OTTAWA -- As Canada enters a year marked by national birthday celebrations and the beginnings of an inquiry into the country's past, sordid treatment of its indigenous peoples, Nunavut-based throat singer Tanya Tagaq Gillis hopes her music will open minds and lead to change.
So far, though, she's been confronted by some closed ones -- people who send her hate mail over how her art form breaks from tradition.
At home in the North, Tagaq Gillis, who is among the latest list of 100 Canadians to be awarded the Order of Canada, sees herself just like anyone else.
"I'm a very peaceful, lasagna, Betty Crocker mom when I'm not on stage," Tagaq Gillis said in an interview with The Canadian Press.
But in the spotlight, her persona can be dark and her music an intense ballet, often with psychedelic undertones and animalistic fury, that she admits may rub some people the wrong way.
"I'm not into happy, pretty, sweet art that I can eat with a spoon," said the 41-year-old mother from Cambridge Bay.
Sometimes her art comes in the form of a statement of outrage over things like the sexual abuse that has permeated some indigenous communities and society's worship of oil and material wealth, such as in her music video, "Retribution."
"There's a correlation between the sounds that I am making that are 'strange or ugly' and rampant child abuse in Nunavut," said Tagaq Gillis, who said she gets much inspiration from other contemporary artists. She mentions entertainer Britney Spears and conceptual portrait photographer Cindy Sherman.
"You have to be able to put those two things together," she said.
"I'm trying to bring awareness to certain situations without lending ourselves to objectification."
While she has a hard time accepting criticism of her art for not being traditional enough, Tagaq Gillis said her critics will have to change -- not her -- because throat singing, which she said was almost lost under the overpowering influence of religion and colonial rule, is making a resurgence in indigenous communities where young people are embracing it, and mixing it with beat-box and hip hop.
"A lot of people are unwilling to accept that as an authentic, indigenous form of art," she said.
"But I'm not trying to make something that is pretty or palatable. It's a commentary. And while it's not 'comfortable,' it's through discomfort that change happens."

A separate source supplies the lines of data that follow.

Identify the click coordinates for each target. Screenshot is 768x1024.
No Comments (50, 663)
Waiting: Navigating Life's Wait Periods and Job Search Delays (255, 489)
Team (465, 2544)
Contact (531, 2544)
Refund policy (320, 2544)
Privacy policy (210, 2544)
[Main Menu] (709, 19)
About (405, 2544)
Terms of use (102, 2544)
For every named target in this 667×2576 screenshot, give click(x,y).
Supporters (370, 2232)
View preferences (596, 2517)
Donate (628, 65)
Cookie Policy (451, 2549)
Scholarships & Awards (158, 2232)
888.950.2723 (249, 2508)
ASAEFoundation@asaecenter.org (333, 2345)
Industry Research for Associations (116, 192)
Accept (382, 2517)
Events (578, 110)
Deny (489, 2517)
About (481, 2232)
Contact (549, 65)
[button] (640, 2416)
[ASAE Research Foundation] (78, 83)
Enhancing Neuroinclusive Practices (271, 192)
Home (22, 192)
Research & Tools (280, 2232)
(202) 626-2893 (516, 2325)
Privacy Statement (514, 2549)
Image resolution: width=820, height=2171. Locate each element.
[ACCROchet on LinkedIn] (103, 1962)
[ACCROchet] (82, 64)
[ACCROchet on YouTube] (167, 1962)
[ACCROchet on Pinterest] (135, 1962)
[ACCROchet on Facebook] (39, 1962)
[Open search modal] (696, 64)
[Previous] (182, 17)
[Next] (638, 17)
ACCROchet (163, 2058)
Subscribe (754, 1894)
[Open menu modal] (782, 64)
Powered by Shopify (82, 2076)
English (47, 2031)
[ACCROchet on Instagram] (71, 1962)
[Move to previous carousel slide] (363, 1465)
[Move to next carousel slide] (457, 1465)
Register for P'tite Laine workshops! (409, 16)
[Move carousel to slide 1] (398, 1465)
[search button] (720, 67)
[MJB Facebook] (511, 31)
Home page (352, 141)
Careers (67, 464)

Tagaq Gillis equates her music about child abuse to the fight for gay rights in the North that began in the 1980s.
Jan Andrews, who was also named Friday as a member of the Order of Canada, expresses herself differently, more quietly.
But the storyteller and author of a number of children's books, including Rude Stories, is just as passionate in describing how Canada's evolving diversity has allowed her to open up about her own life.
Known widely for leaving audiences quietly spell bound by her storytelling performances, Andrews' most recent recorded work is "Written in the Body," a story about gender confusion and something that is part of her own life story.
"I grew up in a time when lesbians just didn't exist," said Andrews, who was born in 1942.
"I remember, growing up as a kid, what I wanted more than anything else was to be a boy," she said in an interview from her home, where she is nursing an arm broken while skiing over the holidays.
Andrews, who emigrated to Canada from England when she was 21, first living in Saskatoon before settling in Lanark, Ont., said she cherishes Canada's cultural diversity, and sees her work as a blend of traditional stories with some that compel her audiences to think about bigger issues.
"I delight in the landscape and 'feeling' of our living wherever I go," she said on her website.
Canadians can be "inspired" by the latest recipients of the Order of Canada, Gov. Gen. David Johnston said Friday in announcing the appointments, comprised of 75 members, 22 officers and three companions -- the highest elevation of the title.
The list also includes former Supreme Court of Canada Justice Morris Fish, former federal Liberal leader Michael Ignatieff and former Ontario Lieutenant-Governor David Onley.
The inductees are to receive their insignias at a later date as part of ceremonies marking the 50th anniversary of the Order of Canada, as well as Canada's 150th birthday.
"Let's be inspired by the examples set by these remarkable Canadians and use this occasion to build a smarter and more caring country," Johnston said in a written statement accompanying the list.
The Order of Canada is considered one of the country's highest civilian honours. Recipients are named twice each year around Canada Day and New Years.